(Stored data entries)
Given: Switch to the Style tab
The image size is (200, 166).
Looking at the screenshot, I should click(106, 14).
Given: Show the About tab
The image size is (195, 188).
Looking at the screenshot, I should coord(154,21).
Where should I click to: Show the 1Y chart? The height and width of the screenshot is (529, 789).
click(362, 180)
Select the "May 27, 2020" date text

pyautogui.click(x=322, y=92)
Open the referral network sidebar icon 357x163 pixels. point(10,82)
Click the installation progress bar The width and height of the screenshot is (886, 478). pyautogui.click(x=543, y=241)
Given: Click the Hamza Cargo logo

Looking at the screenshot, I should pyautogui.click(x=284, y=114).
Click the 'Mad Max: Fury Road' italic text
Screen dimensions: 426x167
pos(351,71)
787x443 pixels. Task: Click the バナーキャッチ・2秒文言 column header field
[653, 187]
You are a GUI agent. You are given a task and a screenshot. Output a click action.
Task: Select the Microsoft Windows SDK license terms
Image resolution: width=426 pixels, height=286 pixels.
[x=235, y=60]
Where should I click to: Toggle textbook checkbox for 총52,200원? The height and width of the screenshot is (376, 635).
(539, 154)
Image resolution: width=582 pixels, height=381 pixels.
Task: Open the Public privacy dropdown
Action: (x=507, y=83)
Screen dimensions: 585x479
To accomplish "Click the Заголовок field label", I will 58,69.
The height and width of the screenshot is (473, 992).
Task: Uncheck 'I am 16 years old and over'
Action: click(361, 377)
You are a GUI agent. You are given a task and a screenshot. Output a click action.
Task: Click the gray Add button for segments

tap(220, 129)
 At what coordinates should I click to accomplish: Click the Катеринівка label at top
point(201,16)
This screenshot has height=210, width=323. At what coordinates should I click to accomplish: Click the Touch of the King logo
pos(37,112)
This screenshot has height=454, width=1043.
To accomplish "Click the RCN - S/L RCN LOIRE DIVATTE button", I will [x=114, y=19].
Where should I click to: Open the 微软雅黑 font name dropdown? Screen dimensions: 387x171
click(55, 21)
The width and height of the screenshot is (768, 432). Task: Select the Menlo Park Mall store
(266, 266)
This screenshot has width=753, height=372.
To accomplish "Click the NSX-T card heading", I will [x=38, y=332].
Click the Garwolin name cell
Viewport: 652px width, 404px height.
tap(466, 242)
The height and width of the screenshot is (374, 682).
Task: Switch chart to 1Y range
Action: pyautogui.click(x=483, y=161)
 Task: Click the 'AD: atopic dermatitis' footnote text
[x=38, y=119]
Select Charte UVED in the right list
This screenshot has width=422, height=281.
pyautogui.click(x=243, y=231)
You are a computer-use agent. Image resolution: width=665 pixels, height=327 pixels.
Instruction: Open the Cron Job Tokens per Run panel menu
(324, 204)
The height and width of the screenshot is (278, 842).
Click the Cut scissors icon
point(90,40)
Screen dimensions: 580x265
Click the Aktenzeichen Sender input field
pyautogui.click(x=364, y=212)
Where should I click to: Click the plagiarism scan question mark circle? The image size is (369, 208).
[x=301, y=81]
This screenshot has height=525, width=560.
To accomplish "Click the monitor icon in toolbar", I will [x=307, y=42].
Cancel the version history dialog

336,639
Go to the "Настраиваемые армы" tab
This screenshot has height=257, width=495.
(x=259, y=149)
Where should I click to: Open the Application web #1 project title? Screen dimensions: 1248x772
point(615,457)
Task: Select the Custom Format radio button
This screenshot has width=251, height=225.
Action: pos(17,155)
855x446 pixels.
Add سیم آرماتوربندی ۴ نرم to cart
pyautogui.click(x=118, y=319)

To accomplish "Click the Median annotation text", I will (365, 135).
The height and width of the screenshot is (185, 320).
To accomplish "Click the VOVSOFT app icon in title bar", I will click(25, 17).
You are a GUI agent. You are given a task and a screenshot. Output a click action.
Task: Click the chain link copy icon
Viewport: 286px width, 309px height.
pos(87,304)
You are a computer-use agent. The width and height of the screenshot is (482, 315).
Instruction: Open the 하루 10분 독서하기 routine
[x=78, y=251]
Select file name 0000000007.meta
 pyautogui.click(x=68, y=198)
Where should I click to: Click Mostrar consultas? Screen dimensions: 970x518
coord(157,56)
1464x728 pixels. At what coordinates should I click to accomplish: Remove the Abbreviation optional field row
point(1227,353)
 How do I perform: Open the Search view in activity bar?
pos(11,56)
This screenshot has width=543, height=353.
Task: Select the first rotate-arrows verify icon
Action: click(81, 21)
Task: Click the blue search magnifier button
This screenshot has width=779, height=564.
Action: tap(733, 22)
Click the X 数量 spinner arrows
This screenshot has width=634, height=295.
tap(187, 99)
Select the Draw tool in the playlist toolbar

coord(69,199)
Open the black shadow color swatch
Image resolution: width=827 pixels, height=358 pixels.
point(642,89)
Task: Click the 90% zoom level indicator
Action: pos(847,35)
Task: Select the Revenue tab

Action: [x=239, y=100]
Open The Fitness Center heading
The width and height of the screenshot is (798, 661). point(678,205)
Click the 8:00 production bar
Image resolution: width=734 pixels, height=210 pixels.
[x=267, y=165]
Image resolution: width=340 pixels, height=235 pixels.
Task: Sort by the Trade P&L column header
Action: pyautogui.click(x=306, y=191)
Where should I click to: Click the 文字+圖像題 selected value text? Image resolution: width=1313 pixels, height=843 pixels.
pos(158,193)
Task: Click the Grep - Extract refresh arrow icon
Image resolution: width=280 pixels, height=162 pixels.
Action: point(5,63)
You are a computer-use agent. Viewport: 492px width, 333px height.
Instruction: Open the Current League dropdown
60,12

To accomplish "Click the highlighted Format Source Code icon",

• [What you will do]: What is needed is an exact, complete copy of the entries above.

• [Answer to the problem]:
Given: Switch to the Style tab
The image size is (200, 166).
Looking at the screenshot, I should click(106, 14).
Given: Show the About tab
The image size is (195, 188).
Looking at the screenshot, I should coord(154,21).
Where should I click to: Show the 1Y chart? The height and width of the screenshot is (529, 789).
click(362, 180)
Select the "May 27, 2020" date text

pyautogui.click(x=322, y=92)
Open the referral network sidebar icon 357x163 pixels. point(10,82)
Click the installation progress bar The width and height of the screenshot is (886, 478). pyautogui.click(x=543, y=241)
Given: Click the Hamza Cargo logo

Looking at the screenshot, I should pyautogui.click(x=284, y=114).
Click the 'Mad Max: Fury Road' italic text
Screen dimensions: 426x167
pos(351,71)
787x443 pixels. Task: Click the バナーキャッチ・2秒文言 column header field
[653, 187]
You are a GUI agent. You are given a task and a screenshot. Output a click action.
Task: Select the Microsoft Windows SDK license terms
Image resolution: width=426 pixels, height=286 pixels.
[x=235, y=60]
Where should I click to: Toggle textbook checkbox for 총52,200원? The height and width of the screenshot is (376, 635).
(539, 154)
Image resolution: width=582 pixels, height=381 pixels.
Task: Open the Public privacy dropdown
Action: (x=507, y=83)
Screen dimensions: 585x479
To accomplish "Click the Заголовок field label", I will 58,69.
The height and width of the screenshot is (473, 992).
Task: Uncheck 'I am 16 years old and over'
Action: click(361, 377)
You are a GUI agent. You are given a task and a screenshot. Output a click action.
Task: Click the gray Add button for segments

tap(220, 129)
 At what coordinates should I click to accomplish: Click the Катеринівка label at top
point(201,16)
This screenshot has height=210, width=323. At what coordinates should I click to accomplish: Click the Touch of the King logo
pos(37,112)
This screenshot has height=454, width=1043.
To accomplish "Click the RCN - S/L RCN LOIRE DIVATTE button", I will [x=114, y=19].
Where should I click to: Open the 微软雅黑 font name dropdown? Screen dimensions: 387x171
click(55, 21)
The width and height of the screenshot is (768, 432). Task: Select the Menlo Park Mall store
(266, 266)
This screenshot has width=753, height=372.
To accomplish "Click the NSX-T card heading", I will [x=38, y=332].
Click the Garwolin name cell
Viewport: 652px width, 404px height.
tap(466, 242)
The height and width of the screenshot is (374, 682).
Task: Switch chart to 1Y range
Action: pyautogui.click(x=483, y=161)
 Task: Click the 'AD: atopic dermatitis' footnote text
[x=38, y=119]
Select Charte UVED in the right list
This screenshot has width=422, height=281.
pyautogui.click(x=243, y=231)
You are a computer-use agent. Image resolution: width=665 pixels, height=327 pixels.
Instruction: Open the Cron Job Tokens per Run panel menu
(324, 204)
The height and width of the screenshot is (278, 842).
Click the Cut scissors icon
point(90,40)
Screen dimensions: 580x265
Click the Aktenzeichen Sender input field
pyautogui.click(x=364, y=212)
Where should I click to: Click the plagiarism scan question mark circle? The image size is (369, 208).
[x=301, y=81]
This screenshot has height=525, width=560.
To accomplish "Click the monitor icon in toolbar", I will [x=307, y=42].
Cancel the version history dialog

336,639
Go to the "Настраиваемые армы" tab
This screenshot has height=257, width=495.
(x=259, y=149)
Where should I click to: Open the Application web #1 project title? Screen dimensions: 1248x772
point(615,457)
Task: Select the Custom Format radio button
This screenshot has width=251, height=225.
Action: pos(17,155)
855x446 pixels.
Add سیم آرماتوربندی ۴ نرم to cart
pyautogui.click(x=118, y=319)

To accomplish "Click the Median annotation text", I will (365, 135).
The height and width of the screenshot is (185, 320).
To accomplish "Click the VOVSOFT app icon in title bar", I will click(25, 17).
You are a GUI agent. You are given a task and a screenshot. Output a click action.
Task: Click the chain link copy icon
Viewport: 286px width, 309px height.
pos(87,304)
You are a computer-use agent. The width and height of the screenshot is (482, 315).
Instruction: Open the 하루 10분 독서하기 routine
[x=78, y=251]
Select file name 0000000007.meta
 pyautogui.click(x=68, y=198)
Where should I click to: Click Mostrar consultas? Screen dimensions: 970x518
coord(157,56)
1464x728 pixels. At what coordinates should I click to accomplish: Remove the Abbreviation optional field row
point(1227,353)
 How do I perform: Open the Search view in activity bar?
pos(11,56)
This screenshot has width=543, height=353.
Task: Select the first rotate-arrows verify icon
Action: click(81, 21)
Task: Click the blue search magnifier button
This screenshot has width=779, height=564.
Action: tap(733, 22)
Click the X 数量 spinner arrows
This screenshot has width=634, height=295.
tap(187, 99)
Select the Draw tool in the playlist toolbar

coord(69,199)
Open the black shadow color swatch
Image resolution: width=827 pixels, height=358 pixels.
point(642,89)
Task: Click the 90% zoom level indicator
Action: pos(847,35)
Task: Select the Revenue tab

Action: [x=239, y=100]
Open The Fitness Center heading
The width and height of the screenshot is (798, 661). point(678,205)
Click the 8:00 production bar
Image resolution: width=734 pixels, height=210 pixels.
[x=267, y=165]
Image resolution: width=340 pixels, height=235 pixels.
Task: Sort by the Trade P&L column header
Action: pyautogui.click(x=306, y=191)
Where should I click to: Click the 文字+圖像題 selected value text? Image resolution: width=1313 pixels, height=843 pixels.
pos(158,193)
Task: Click the Grep - Extract refresh arrow icon
Image resolution: width=280 pixels, height=162 pixels.
Action: point(5,63)
You are a computer-use agent. Viewport: 492px width, 333px height.
Instruction: Open the Current League dropdown
60,12

To accomplish "Click the highlighted Format Source Code icon",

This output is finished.